What is being tested?

Von Willebrand factor (vWF) testing measures the quantity of the protein present in the blood and how well it functions. vWF is a blood-clotting protein and one of several components that work together and in sequence to stop bleeding by forming a blood clot. Normally, when a blood vessel is damaged, vWF first forms an adhesive bridge between activated cell fragments known as blood platelets and the injury site. Next, it enables the platelets to clump together. Then follows a series of actions that are referred to as 'activation of the coagulation cascade'. vWF further helps clotting through another protein, coagulation factor VIII. vWF carries factor VIII in the blood, increases its half-life, and releases it as necessary. If there is not enough functional vWF, platelet adherence and aggregation are compromised, levels of factor VIII can be decreased, blood clot formation takes longer, and bleeding is prolonged. This results in a condition referred to as von Willebrand's disease (vWD).

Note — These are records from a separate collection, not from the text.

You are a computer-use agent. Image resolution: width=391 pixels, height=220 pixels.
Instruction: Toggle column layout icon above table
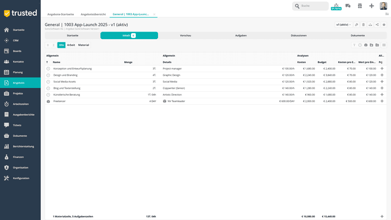coord(383,45)
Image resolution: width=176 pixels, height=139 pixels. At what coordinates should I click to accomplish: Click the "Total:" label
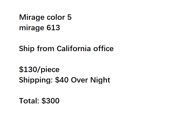29,101
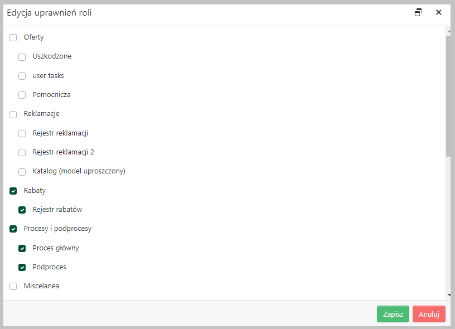The width and height of the screenshot is (455, 329).
Task: Enable the Oferty checkbox
Action: pyautogui.click(x=13, y=38)
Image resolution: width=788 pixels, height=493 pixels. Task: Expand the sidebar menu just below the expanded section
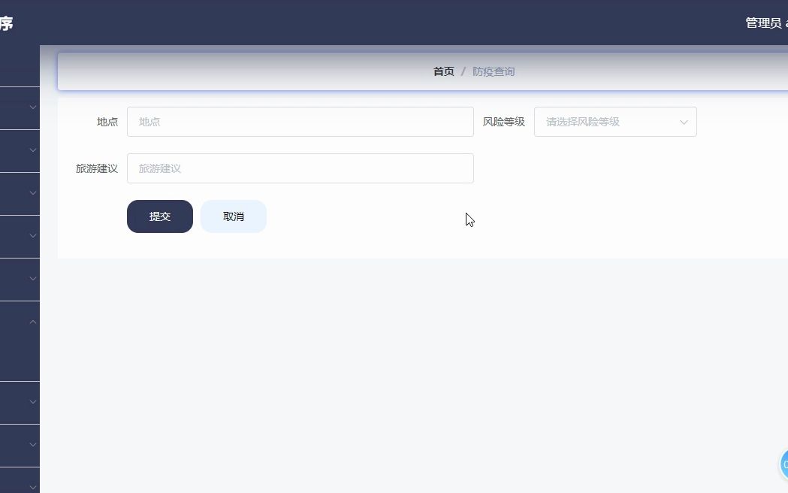[32, 402]
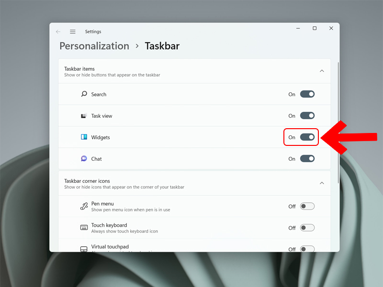383x287 pixels.
Task: Click the Settings window title text
Action: pos(93,31)
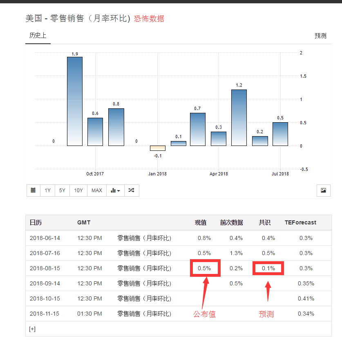Open the calendar date range selector
Viewport: 342px width, 343px height.
(33, 190)
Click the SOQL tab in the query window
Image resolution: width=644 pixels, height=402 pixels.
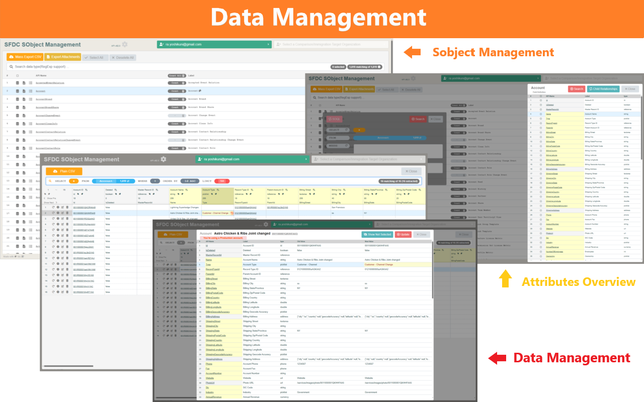click(335, 119)
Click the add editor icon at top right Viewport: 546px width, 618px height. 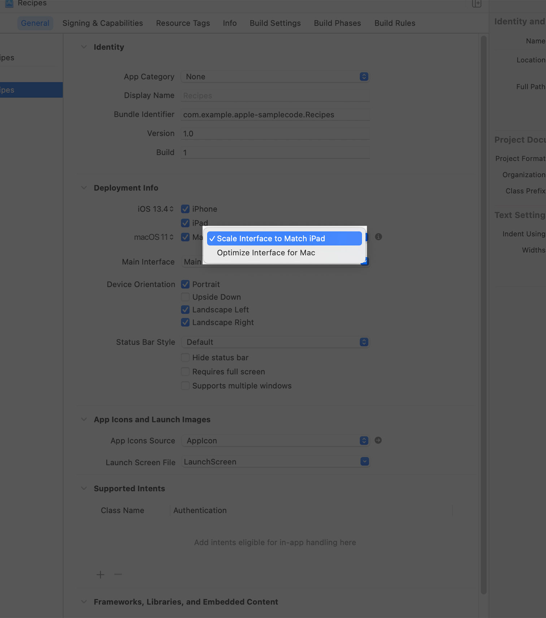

vWD is the most commonly inherited bleeding disorder. It is a group of conditions associated with prolonged bleeding due to deficient and/or defective vWF. vWD is separated into different types and sub-types, including:

  • Type 1 – with this type of vWD, there is a decrease in the amount of vWF produced but the vWF functions normally. Levels of factor VIII are also typically low but may be normal. This is the most common type of vWD, accounting for about 75 per cent of cases. It tends to cause bruising and mild to moderate bleeding; examples include, persistent nosebleeds, heavy menstrual periods and prolonged bleeding following childbirth, trauma, dental and surgical procedures. Symptoms and the severity of bleeding vary from person to person and from episode to episode.
  • Type 2 – this type is associated with a normal amount of vWF, but the vWF does not function normally. Bleeding may be more severe with this type. Type 2 is subdivided into Types 2A, 2B, 2M, and 2N.
  • Type 3 – this rare type is associated with little to no vWF production, very low factor VIII levels, and moderate to severe symptoms. It is often detected in infancy because of early bleeding episodes.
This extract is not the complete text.